*** Recorded data Section Begins ***

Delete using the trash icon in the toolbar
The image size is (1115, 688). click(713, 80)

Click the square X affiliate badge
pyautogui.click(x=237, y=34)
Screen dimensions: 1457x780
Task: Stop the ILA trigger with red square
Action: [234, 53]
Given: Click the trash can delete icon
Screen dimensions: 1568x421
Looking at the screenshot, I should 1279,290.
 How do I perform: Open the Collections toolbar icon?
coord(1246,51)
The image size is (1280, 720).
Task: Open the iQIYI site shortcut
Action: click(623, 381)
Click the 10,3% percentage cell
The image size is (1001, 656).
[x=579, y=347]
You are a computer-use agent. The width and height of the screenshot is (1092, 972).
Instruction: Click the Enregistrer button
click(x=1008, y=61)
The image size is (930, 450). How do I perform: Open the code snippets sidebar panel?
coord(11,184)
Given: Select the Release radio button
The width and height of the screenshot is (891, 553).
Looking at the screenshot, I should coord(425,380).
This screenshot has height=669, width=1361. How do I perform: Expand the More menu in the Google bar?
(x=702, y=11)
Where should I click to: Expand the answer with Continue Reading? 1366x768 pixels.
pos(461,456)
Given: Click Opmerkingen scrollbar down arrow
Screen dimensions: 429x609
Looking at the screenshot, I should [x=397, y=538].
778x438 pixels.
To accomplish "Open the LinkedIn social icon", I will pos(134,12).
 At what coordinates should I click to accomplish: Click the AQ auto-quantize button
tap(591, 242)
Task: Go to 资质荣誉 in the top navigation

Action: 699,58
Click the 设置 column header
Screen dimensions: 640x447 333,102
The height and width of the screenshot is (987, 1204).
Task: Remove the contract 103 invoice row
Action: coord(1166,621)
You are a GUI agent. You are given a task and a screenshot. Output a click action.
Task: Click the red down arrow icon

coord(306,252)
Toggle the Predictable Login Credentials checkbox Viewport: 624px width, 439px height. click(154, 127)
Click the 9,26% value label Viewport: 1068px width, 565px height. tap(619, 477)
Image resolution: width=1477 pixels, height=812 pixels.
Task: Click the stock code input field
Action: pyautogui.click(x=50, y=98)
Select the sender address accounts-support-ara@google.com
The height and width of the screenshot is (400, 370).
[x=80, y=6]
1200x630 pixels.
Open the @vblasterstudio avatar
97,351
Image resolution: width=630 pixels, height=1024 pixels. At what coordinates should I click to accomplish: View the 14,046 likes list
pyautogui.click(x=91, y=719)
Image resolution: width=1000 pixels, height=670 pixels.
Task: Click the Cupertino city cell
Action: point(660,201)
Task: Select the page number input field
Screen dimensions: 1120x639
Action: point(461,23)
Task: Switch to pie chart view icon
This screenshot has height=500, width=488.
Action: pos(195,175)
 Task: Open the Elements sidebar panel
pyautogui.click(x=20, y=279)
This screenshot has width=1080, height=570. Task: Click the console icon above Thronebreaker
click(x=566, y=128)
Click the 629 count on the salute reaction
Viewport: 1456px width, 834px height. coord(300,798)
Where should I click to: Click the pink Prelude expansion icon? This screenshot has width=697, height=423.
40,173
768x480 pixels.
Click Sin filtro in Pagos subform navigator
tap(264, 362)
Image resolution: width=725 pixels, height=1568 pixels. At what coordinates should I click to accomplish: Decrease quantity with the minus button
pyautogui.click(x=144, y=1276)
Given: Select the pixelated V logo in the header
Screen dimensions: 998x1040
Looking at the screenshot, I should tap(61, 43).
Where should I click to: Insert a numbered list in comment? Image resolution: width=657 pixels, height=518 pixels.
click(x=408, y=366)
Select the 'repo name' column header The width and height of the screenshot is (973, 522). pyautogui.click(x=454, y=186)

*** Recorded data Section Ends ***

> _What needs to be done_
Down to the last line, retype the entries above exactly.

> _Response for this exercise_
Delete using the trash icon in the toolbar
The image size is (1115, 688). click(713, 80)

Click the square X affiliate badge
pyautogui.click(x=237, y=34)
Screen dimensions: 1457x780
Task: Stop the ILA trigger with red square
Action: [234, 53]
Given: Click the trash can delete icon
Screen dimensions: 1568x421
Looking at the screenshot, I should 1279,290.
 How do I perform: Open the Collections toolbar icon?
coord(1246,51)
The image size is (1280, 720).
Task: Open the iQIYI site shortcut
Action: click(623, 381)
Click the 10,3% percentage cell
The image size is (1001, 656).
[x=579, y=347]
You are a computer-use agent. The width and height of the screenshot is (1092, 972).
Instruction: Click the Enregistrer button
click(x=1008, y=61)
The image size is (930, 450). How do I perform: Open the code snippets sidebar panel?
coord(11,184)
Given: Select the Release radio button
The width and height of the screenshot is (891, 553).
Looking at the screenshot, I should coord(425,380).
This screenshot has height=669, width=1361. How do I perform: Expand the More menu in the Google bar?
(x=702, y=11)
Where should I click to: Expand the answer with Continue Reading? 1366x768 pixels.
pos(461,456)
Given: Click Opmerkingen scrollbar down arrow
Screen dimensions: 429x609
Looking at the screenshot, I should [x=397, y=538].
778x438 pixels.
To accomplish "Open the LinkedIn social icon", I will pos(134,12).
 At what coordinates should I click to accomplish: Click the AQ auto-quantize button
tap(591, 242)
Task: Go to 资质荣誉 in the top navigation

Action: 699,58
Click the 设置 column header
Screen dimensions: 640x447 333,102
The height and width of the screenshot is (987, 1204).
Task: Remove the contract 103 invoice row
Action: coord(1166,621)
You are a GUI agent. You are given a task and a screenshot. Output a click action.
Task: Click the red down arrow icon

coord(306,252)
Toggle the Predictable Login Credentials checkbox Viewport: 624px width, 439px height. click(154, 127)
Click the 9,26% value label Viewport: 1068px width, 565px height. tap(619, 477)
Image resolution: width=1477 pixels, height=812 pixels.
Task: Click the stock code input field
Action: pyautogui.click(x=50, y=98)
Select the sender address accounts-support-ara@google.com
The height and width of the screenshot is (400, 370).
[x=80, y=6]
1200x630 pixels.
Open the @vblasterstudio avatar
97,351
Image resolution: width=630 pixels, height=1024 pixels. At what coordinates should I click to accomplish: View the 14,046 likes list
pyautogui.click(x=91, y=719)
Image resolution: width=1000 pixels, height=670 pixels.
Task: Click the Cupertino city cell
Action: point(660,201)
Task: Select the page number input field
Screen dimensions: 1120x639
Action: point(461,23)
Task: Switch to pie chart view icon
This screenshot has height=500, width=488.
Action: pos(195,175)
 Task: Open the Elements sidebar panel
pyautogui.click(x=20, y=279)
This screenshot has width=1080, height=570. Task: Click the console icon above Thronebreaker
click(x=566, y=128)
Click the 629 count on the salute reaction
Viewport: 1456px width, 834px height. coord(300,798)
Where should I click to: Click the pink Prelude expansion icon? This screenshot has width=697, height=423.
40,173
768x480 pixels.
Click Sin filtro in Pagos subform navigator
tap(264, 362)
Image resolution: width=725 pixels, height=1568 pixels. At what coordinates should I click to accomplish: Decrease quantity with the minus button
pyautogui.click(x=144, y=1276)
Given: Select the pixelated V logo in the header
Screen dimensions: 998x1040
Looking at the screenshot, I should tap(61, 43).
Where should I click to: Insert a numbered list in comment? Image resolution: width=657 pixels, height=518 pixels.
click(x=408, y=366)
Select the 'repo name' column header The width and height of the screenshot is (973, 522). pyautogui.click(x=454, y=186)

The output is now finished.